- _YOUR TASK_: Please list all lines of the material below in which the string "computer" occurs.

»»

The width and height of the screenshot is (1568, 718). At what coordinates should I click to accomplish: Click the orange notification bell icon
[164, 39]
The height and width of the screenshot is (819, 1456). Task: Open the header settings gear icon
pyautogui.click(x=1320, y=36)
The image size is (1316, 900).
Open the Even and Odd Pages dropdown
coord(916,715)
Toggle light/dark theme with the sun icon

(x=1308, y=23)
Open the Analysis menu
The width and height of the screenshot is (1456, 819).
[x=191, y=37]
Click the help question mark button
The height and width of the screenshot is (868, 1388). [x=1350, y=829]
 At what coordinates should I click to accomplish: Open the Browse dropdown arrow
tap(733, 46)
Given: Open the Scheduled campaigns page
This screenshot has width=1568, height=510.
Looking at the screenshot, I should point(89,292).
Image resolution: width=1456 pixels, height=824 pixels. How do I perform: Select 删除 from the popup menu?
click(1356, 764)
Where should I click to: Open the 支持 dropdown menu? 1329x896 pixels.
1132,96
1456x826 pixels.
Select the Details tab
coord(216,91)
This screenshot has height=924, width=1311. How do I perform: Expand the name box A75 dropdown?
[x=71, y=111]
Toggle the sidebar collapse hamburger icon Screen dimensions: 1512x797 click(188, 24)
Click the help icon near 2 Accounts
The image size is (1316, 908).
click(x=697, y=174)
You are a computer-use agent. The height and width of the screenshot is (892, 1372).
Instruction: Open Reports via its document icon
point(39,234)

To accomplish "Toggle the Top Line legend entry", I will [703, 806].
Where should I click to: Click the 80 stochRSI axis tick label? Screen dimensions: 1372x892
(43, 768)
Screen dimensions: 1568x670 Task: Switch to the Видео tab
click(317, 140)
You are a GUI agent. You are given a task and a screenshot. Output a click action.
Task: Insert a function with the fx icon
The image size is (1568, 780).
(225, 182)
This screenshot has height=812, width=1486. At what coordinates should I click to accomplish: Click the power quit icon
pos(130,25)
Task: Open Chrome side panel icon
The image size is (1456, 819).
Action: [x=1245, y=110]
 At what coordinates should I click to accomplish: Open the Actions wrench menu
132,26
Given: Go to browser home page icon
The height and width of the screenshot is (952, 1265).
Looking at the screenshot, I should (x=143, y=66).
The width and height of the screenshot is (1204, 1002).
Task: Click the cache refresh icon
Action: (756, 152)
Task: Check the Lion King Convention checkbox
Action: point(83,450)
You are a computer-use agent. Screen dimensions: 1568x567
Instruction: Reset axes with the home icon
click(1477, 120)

««

- _EXERCISE RESULT_:
You are a computer-use agent. The height and width of the screenshot is (892, 1372).
You are a computer-use agent. Screen dimensions: 1568x567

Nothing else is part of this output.